Given records:
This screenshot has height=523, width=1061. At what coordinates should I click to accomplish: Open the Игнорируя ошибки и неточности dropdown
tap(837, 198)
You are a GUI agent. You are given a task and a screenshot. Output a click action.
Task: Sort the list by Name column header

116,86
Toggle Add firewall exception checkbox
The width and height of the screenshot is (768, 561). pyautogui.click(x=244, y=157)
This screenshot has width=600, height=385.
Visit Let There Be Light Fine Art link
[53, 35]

...

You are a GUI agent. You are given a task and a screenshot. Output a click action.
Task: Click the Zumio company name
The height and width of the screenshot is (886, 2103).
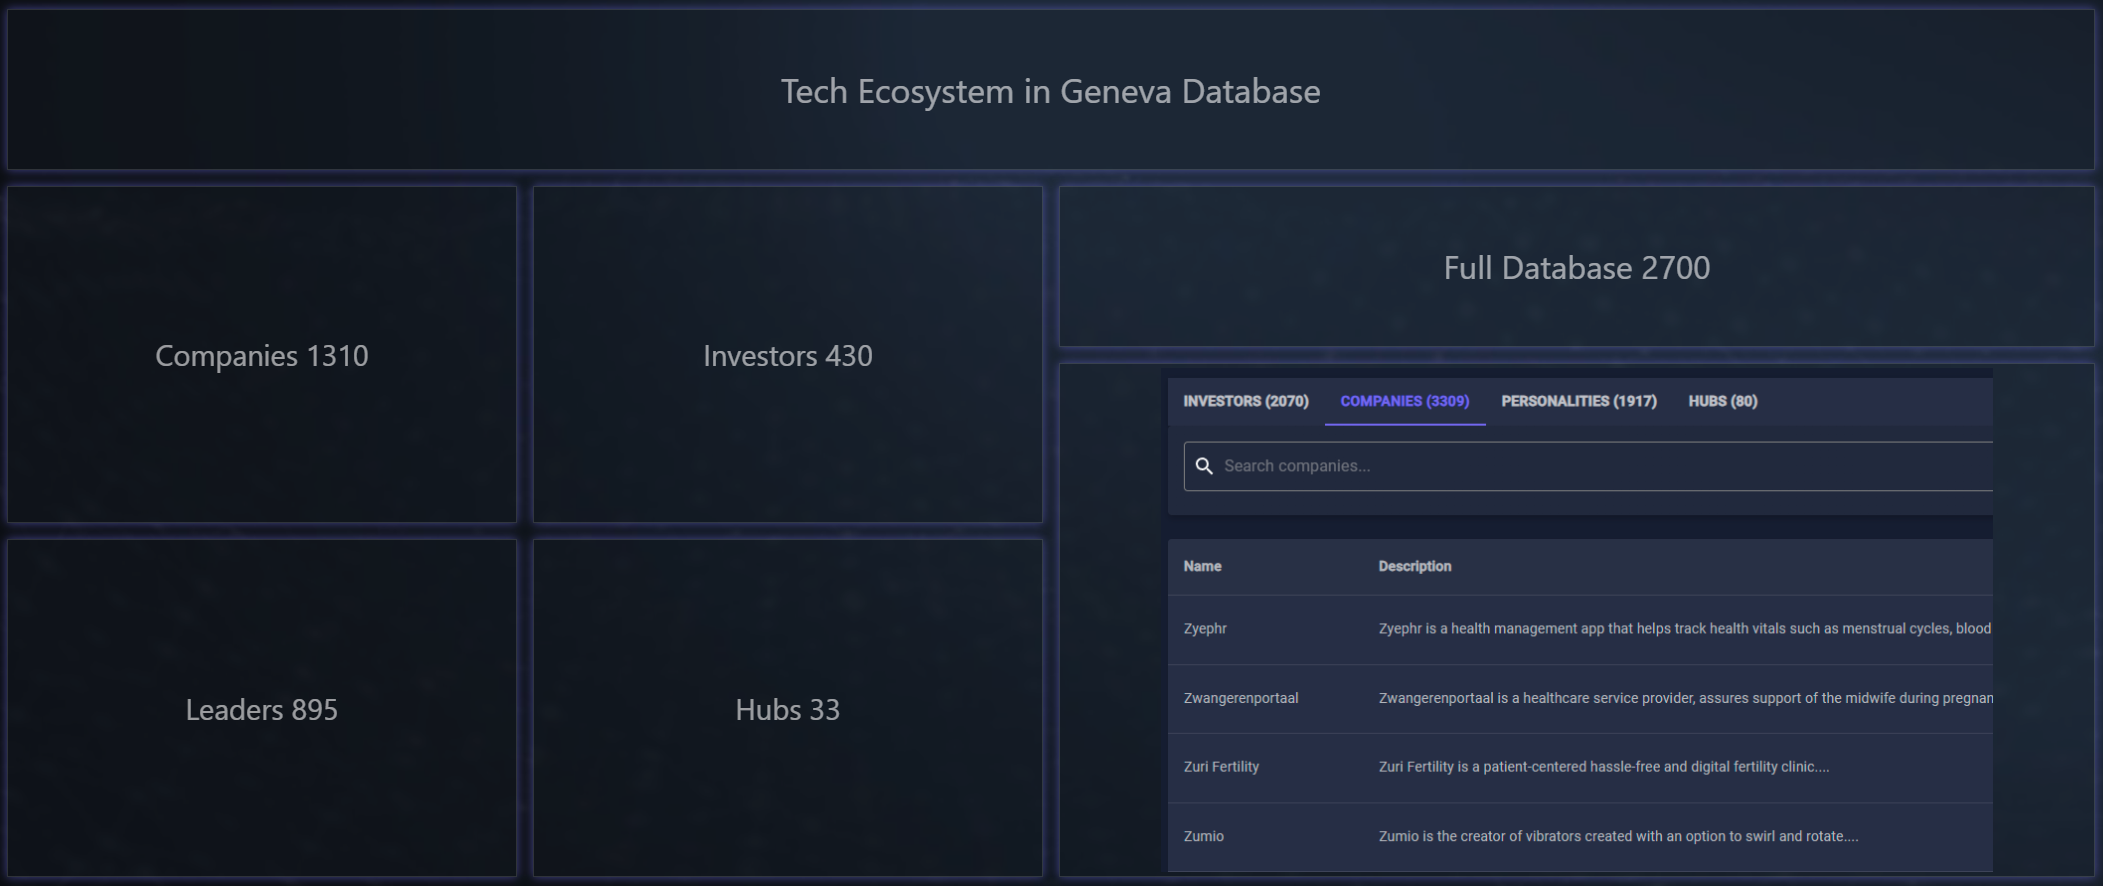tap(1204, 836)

---

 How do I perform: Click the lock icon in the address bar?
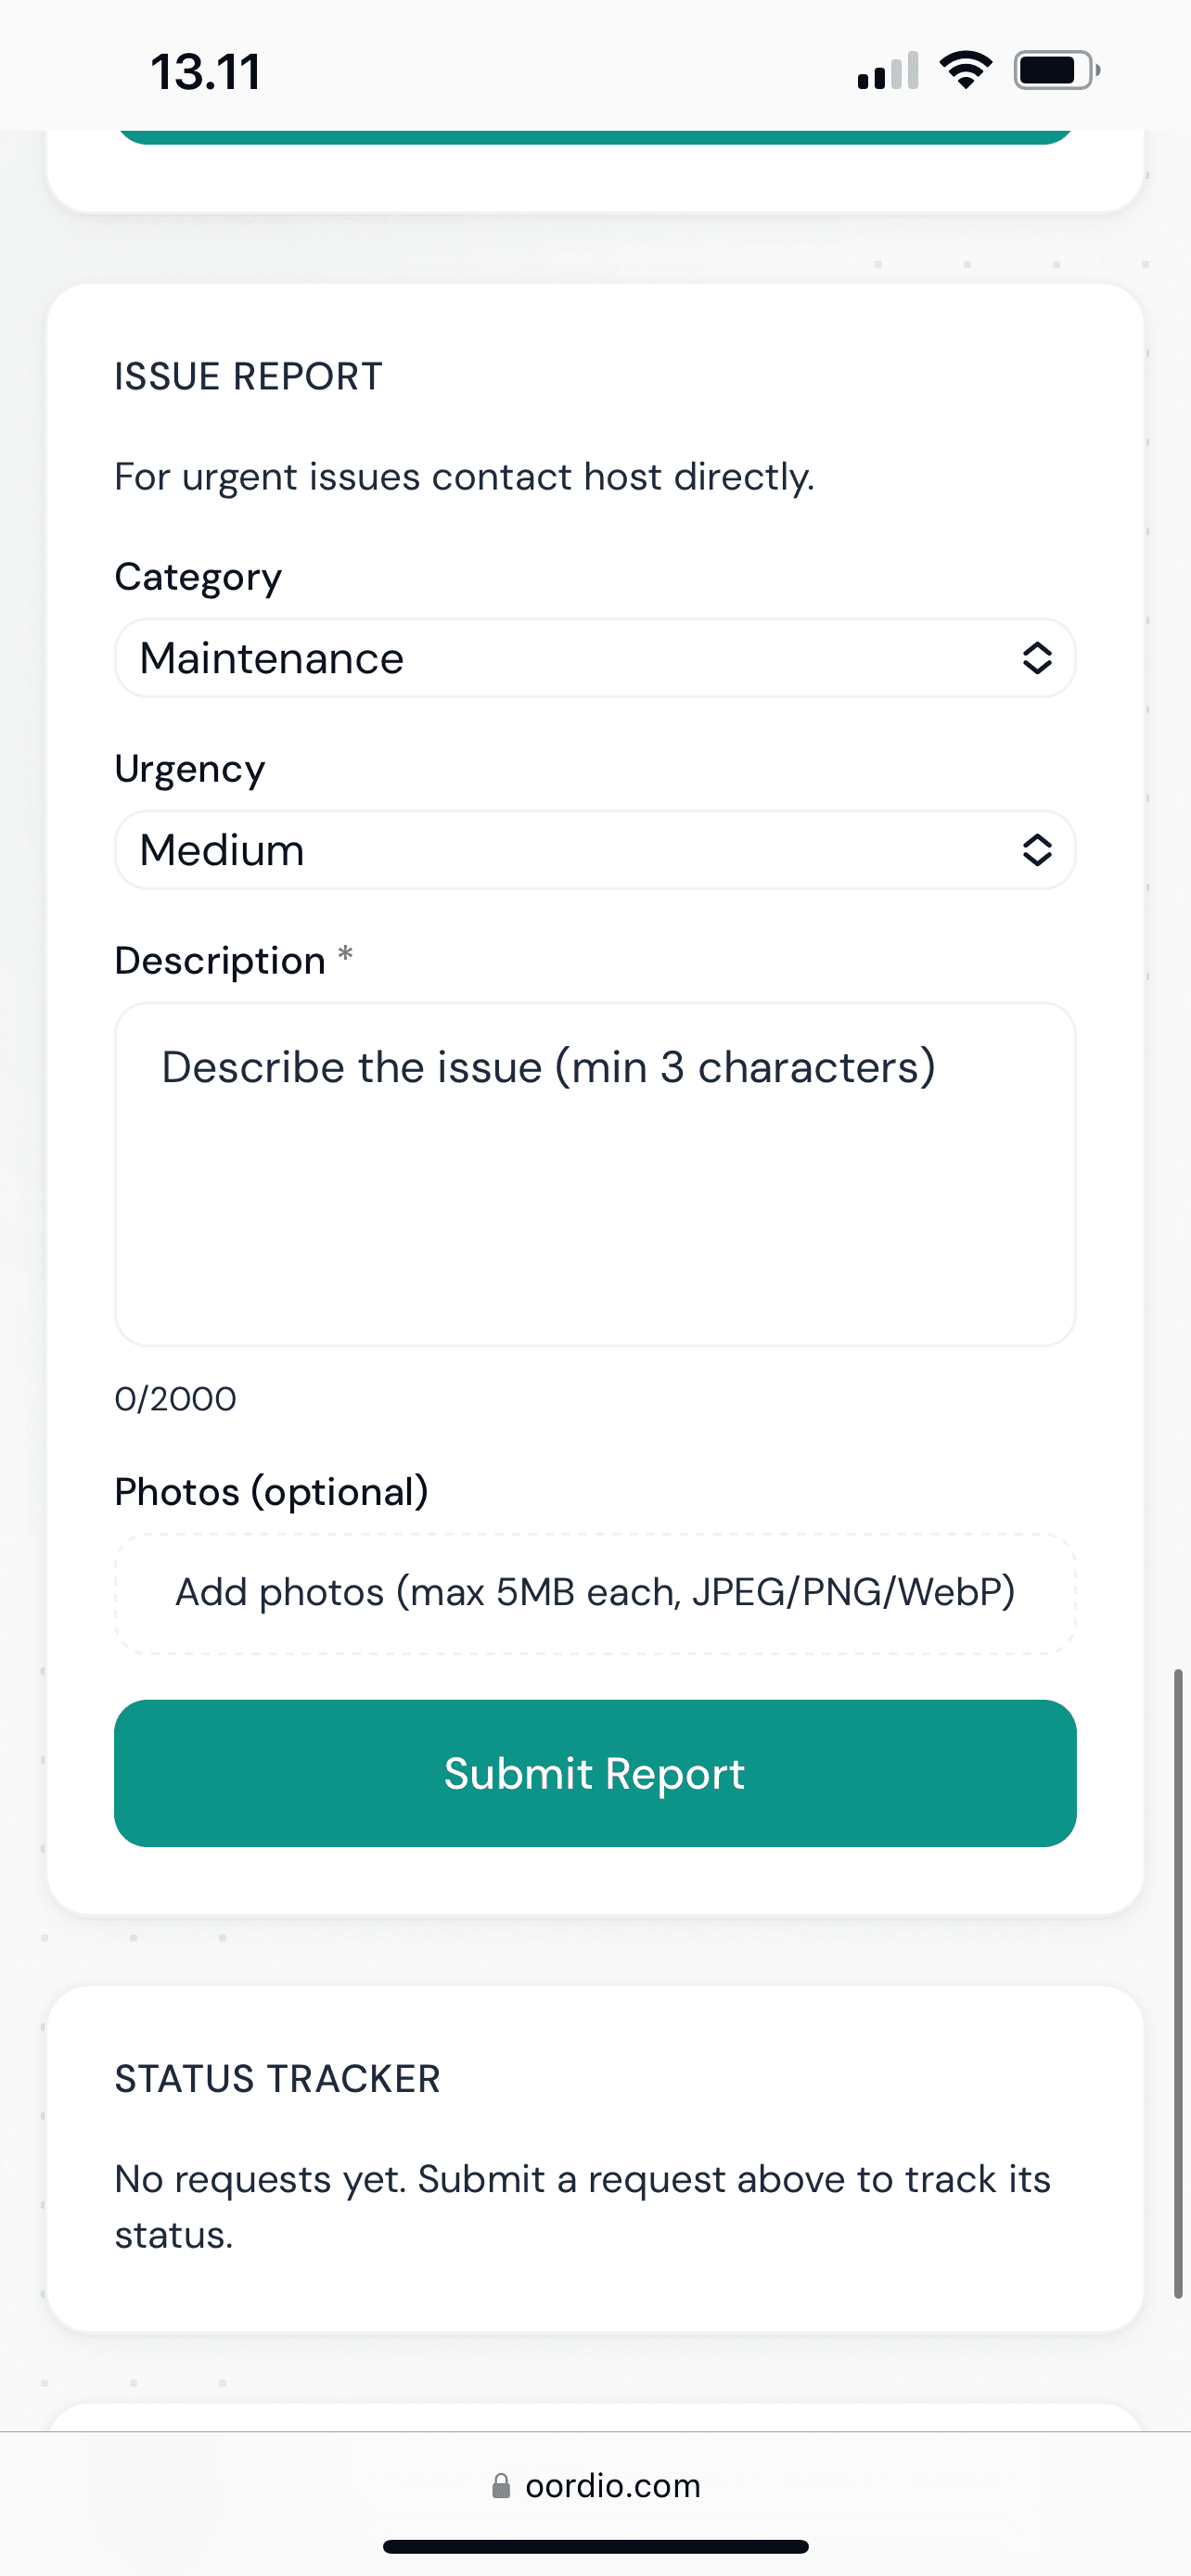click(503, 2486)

Request:
Format the part that opens with the line containing "How do I perform: Click" and closes with the line containing "click(503, 2486)" as a JSON list of strings, one string per line, with blank lines left out. Include only those lines, and leave the pictures out of the answer.

Answer for this exercise:
[
  " How do I perform: Click the lock icon in the address bar?",
  "click(503, 2486)"
]